* **GOALS**
a. In the thread about the shock that fell off, reproduce the passage from "A good mechanic" to "Glad you OK.", swapping "mechanic" for "technician".
b. Answer these questions using the thread about the shock that fell off.
(i) Since what decade has the shop in town been in business?
(ii) What did the first poster drive the back wheel up on?
(iii) What car lost its passenger-side lower shock mount in the story ukrkoz tells?

# Shock fell off last night



## paintdrying (Jul 13, 2012)

Their is a place here in town that has been in business since the 1950's. figured they would be able to handle replacing the shocks on my "new" van. Well, the upper bolts fell out, the shock compressed and was pinned against the ground and the lower shock mount.
Here I am, I got the wife with me, shock scraping on the ground, unable to move. The factory jack was a joke. I ended up prying a brick out of one of those fancy downtown displays. Drove the back wheel up on the brick, loosened the lower bolt and was able to remove that lower nut and bolt. Had to drive home with one less shock. Probably be the last time I let anyone work on my van. What a sad state of affairs.


----------



## oh'mike (Sep 18, 2009)

A good mechanic is worth his price---I am so fortunate to have a fine,skilled and honest one----

Good thing you know your way with a wrench---most folks would have a tow truck bill--


----------



## ukrkoz (Dec 31, 2010)

Huh.. Glad you OK.
This reminded me of my ol' Moskvitch that lost pass side lower shock mount on CA - just before we had to drive her to Poland for one of those cash making trips. So we had to bypass the entire boarder waiting line, through all kinds of forrests and uneven terrain, piloted by two bribed cops in a 4WD. My car was like a boat on stormy waves... And them getting really pissed why I can't go faster. But we made it all the way through and came back with no shock on that side.


----------



## Fix'n it (Mar 12, 2012)

mj12 said:


> Their is a place here in town that has been in business since the 1950's. figured they would be able to handle replacing the shocks on my "new" van. Well, the upper bolts fell out, the shock compressed and was pinned against the ground and the lower shock mount.
> Here I am, I got the wife with me, shock scraping on the ground, unable to move. The factory jack was a joke. I ended up prying a brick out of one of those fancy downtown displays. Drove the back wheel up on the brick, loosened the lower bolt and was able to remove that lower nut and bolt. Had to drive home with one less shock. Probably be the last time I let anyone work on my van. What a sad state of affairs.


yeah, that sucks. but remember = no one is perfect. and, it may not have been their fault it failed = parts failure.


----------



## rusty baker (Feb 13, 2009)

* **DATASET EXTRACT**
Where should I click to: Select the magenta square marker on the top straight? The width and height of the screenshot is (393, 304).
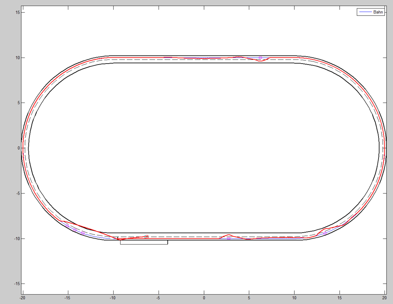(260, 58)
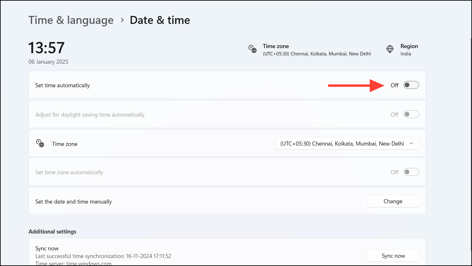Expand the UTC+05:30 Chennai time zone selector

click(x=347, y=143)
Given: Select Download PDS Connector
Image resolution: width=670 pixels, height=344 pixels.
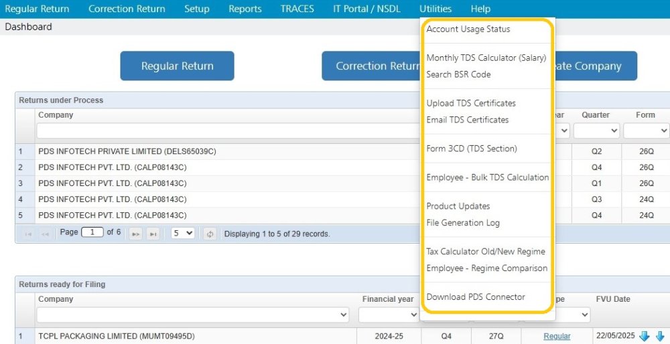Looking at the screenshot, I should coord(476,297).
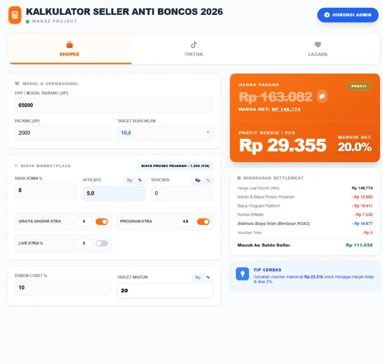Viewport: 383px width, 364px height.
Task: Click the Ringkasan Settlement header icon
Action: (x=239, y=178)
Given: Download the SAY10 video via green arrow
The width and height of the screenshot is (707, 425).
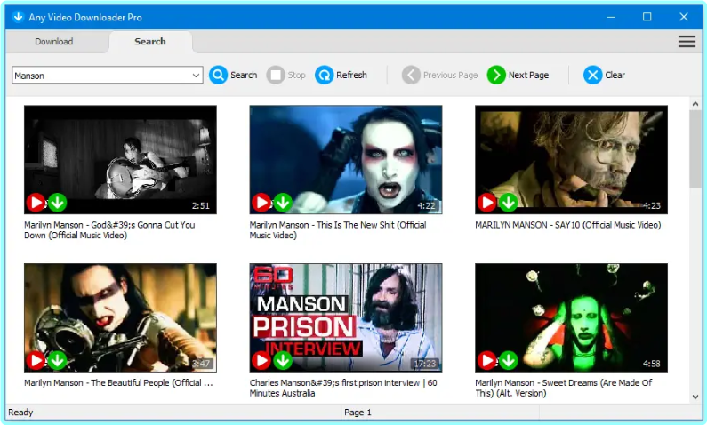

* **THE REPLIES**
a.
A good technician is worth his price---I am so fortunate to have a fine,skilled and honest one----

Good thing you know your way with a wrench---most folks would have a tow truck bill--


----------



## ukrkoz (Dec 31, 2010)

Huh.. Glad you OK.

b.
(i) The shop has been in business since the 1950's.
(ii) The first poster drove the back wheel up on a brick.
(iii) The car was a Moskvitch.